Icariin attenuates methotrexate chemotherapy‐induced bone marrow microvascular damage and bone loss in rats

• Published in: Journal of cellular physiology Vol. 234; no. 9; pp. 16549 - 16561
• Main Authors: Hassanshahi, Mohammadhossein, Su, Yu‐Wen, Khabbazi, Samira, Fan, Chia‐Ming, Tang, Qian, Wen, Xuesen, Fan, Jian, Chen, Ke‐Ming, Xian, Cory J.
• Format: Journal Article
• Language: English
• Published: 01.09.2019
• Subjects: angiogenesis; bone loss; bone marrow sinusoids; icariin; methotrexate
• ISSN: 0021-9541; 1097-4652
• DOI: 10.1002/jcp.28326

Methotrexate (MTX), a widely used antimetabolite in paediatric cancer to treatment, has been widely reported to cause bone loss and bone marrow (BM) microvascular (particularly sinusoids) damage. Investigations must now investigate how MTX‐induced bone loss and microvasculature damage can be attenuated/prevented. In the present study, we examined the potency of icariin, an herbal flavonoid, in reducing bone loss and the dilation/damage of BM sinusoids in rats caused by MTX treatment. Groups of young rats were treated with five daily MTX injections (0.75 mg/kg) with and without icariin oral supplementation until Day 9 after the first MTX injection. Histological analyses showed a significant reduction in the bone volume/tissue volume (BV/TV) fraction (%) and trabecular number in the metaphysis trabecular bone of MTX‐treated rats, but no significant changes in trabecular thickness and trabecular spacing. However, the BV/TV (%) and trabecular number were found to be significantly higher in MTX + icariin‐treated rats than those of MTX alone‐treated rats. Gene expression analyses showed that icariin treatment maintained expression of osteogenesis‐related genes but suppressed the induction of adipogenesis‐related genes in bones of MTX‐treated rats. In addition, icariin treatment attenuated MTX‐induced dilation of BM sinusoids and upregulated expression of endothelial cell marker CD31 in the metaphysis bone of icariin + MTX‐treated rats. Furthermore, in vitro studies suggest that icariin treatment can potentially enhance the survival of cultured rat sinusoidal endothelial cells against cytotoxic effect of MTX and promote their migration and tube formation abilities, which is associated with enhanced production of nitric oxide. Methotrexate (MTX), a widely used antimetabolite in paediatric cancer treatment, has been widely reported to cause bone loss and bone marrow (BM) microvascular (particularly sinusoids) damage, for which there are no preventative treatments.
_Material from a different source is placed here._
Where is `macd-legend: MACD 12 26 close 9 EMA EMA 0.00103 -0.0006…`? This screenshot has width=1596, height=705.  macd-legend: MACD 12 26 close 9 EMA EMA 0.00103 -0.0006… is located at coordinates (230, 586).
Using a rat model, the current study showed that icariin can prevent MTX treatment‐induced bone loss by stimulation of osteoblast differentiation/maturation and suppression of MTX‐induced adipogenic differentiation of BM stromal/stem cells, and that icariin may reduce the MTX‐induced BM sinusoidal damage potentially via direct effect on survival and migration/tube formation functions of BM sinusoidal endothelial cells probably via activation of eNOS/NO axis.